Exercise prompt
For every line of the material below, check for the string "computer" and return the line if it is there.

Material supplied
= = = = =

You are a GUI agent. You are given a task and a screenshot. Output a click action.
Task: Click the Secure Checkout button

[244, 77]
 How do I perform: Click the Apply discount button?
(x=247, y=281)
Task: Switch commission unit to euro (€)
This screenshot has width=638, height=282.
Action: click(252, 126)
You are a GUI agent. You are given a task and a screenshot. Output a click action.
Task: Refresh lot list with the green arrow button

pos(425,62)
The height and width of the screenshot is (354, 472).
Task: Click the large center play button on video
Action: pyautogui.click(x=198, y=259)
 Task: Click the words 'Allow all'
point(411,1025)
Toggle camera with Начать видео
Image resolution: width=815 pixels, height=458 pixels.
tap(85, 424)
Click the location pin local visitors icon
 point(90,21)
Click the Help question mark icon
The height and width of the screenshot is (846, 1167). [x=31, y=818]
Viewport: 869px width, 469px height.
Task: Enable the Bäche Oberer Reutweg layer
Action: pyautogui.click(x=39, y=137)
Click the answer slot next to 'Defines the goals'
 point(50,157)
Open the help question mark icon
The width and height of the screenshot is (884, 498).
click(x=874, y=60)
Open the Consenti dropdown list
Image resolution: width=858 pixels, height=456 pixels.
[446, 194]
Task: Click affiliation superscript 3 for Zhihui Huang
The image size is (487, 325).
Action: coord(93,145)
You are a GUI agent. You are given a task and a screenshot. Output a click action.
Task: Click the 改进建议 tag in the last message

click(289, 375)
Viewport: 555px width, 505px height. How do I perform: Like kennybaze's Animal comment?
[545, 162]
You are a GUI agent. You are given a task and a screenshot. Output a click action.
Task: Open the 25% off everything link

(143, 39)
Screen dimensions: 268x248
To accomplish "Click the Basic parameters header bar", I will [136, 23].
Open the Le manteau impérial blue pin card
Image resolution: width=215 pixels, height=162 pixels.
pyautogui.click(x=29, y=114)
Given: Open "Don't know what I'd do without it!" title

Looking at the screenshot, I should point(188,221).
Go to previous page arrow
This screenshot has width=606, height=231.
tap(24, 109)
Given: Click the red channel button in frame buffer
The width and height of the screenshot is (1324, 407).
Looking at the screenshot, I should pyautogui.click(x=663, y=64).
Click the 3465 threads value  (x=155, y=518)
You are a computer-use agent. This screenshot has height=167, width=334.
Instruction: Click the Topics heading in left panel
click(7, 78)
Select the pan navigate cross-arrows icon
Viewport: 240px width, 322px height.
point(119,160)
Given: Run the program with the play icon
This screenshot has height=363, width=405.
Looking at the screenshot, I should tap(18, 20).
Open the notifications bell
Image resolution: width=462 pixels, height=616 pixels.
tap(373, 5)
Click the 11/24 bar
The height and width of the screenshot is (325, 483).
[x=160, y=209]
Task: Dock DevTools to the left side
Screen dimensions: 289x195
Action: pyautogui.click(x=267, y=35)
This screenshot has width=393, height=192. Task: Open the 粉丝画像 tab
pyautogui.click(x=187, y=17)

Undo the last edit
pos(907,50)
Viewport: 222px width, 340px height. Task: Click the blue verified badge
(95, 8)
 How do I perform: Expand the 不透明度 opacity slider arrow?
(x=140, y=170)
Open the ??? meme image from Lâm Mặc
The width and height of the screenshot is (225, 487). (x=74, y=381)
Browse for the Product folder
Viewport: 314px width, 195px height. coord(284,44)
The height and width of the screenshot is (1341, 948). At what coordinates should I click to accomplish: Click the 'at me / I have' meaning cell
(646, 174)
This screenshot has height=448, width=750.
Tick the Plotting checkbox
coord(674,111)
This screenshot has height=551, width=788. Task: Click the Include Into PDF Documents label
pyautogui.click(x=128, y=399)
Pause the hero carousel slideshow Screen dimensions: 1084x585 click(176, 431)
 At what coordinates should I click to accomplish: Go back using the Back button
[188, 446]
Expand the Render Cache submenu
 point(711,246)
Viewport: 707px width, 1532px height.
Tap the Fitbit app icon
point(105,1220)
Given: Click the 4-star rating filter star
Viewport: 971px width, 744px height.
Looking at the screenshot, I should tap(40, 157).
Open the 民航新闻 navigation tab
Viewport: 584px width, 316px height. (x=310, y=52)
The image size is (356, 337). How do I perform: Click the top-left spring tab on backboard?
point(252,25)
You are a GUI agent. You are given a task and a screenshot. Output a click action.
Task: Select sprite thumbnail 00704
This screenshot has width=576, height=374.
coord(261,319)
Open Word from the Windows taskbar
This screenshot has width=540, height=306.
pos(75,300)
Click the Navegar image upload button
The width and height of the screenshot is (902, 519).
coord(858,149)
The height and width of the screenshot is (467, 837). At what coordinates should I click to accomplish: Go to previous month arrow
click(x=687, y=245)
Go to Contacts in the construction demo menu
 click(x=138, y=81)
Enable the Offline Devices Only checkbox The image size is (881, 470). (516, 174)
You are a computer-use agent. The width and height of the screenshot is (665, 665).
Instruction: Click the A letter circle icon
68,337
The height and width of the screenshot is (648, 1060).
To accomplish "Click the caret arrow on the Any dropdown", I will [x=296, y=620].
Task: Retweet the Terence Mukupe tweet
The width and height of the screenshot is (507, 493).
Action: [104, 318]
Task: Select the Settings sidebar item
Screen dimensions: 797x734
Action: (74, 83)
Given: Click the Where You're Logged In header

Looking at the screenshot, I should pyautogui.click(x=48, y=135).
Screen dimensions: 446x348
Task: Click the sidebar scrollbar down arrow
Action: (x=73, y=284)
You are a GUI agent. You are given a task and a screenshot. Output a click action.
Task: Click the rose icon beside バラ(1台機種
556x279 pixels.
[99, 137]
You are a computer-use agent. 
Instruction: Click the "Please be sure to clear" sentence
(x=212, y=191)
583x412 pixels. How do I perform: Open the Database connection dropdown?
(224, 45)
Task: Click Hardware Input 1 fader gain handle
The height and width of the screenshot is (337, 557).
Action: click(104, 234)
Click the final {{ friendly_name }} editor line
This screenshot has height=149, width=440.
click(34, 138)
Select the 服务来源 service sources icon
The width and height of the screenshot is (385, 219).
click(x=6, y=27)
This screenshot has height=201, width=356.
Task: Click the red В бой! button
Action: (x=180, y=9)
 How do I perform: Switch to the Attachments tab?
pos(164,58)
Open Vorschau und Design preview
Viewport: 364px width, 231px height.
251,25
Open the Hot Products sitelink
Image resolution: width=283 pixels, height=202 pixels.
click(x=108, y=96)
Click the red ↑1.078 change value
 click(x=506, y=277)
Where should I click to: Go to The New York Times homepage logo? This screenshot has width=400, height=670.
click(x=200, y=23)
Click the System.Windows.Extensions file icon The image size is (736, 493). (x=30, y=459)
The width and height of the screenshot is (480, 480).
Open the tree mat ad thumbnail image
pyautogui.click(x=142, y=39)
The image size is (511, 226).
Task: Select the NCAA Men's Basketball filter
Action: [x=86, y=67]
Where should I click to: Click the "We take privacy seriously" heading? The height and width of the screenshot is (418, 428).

= = = = =

Answer to this exercise
You are a computer-use agent. This screenshot has height=167, width=334.
You are a computer-use agent. The width and height of the screenshot is (665, 665).
You are a computer-use agent. 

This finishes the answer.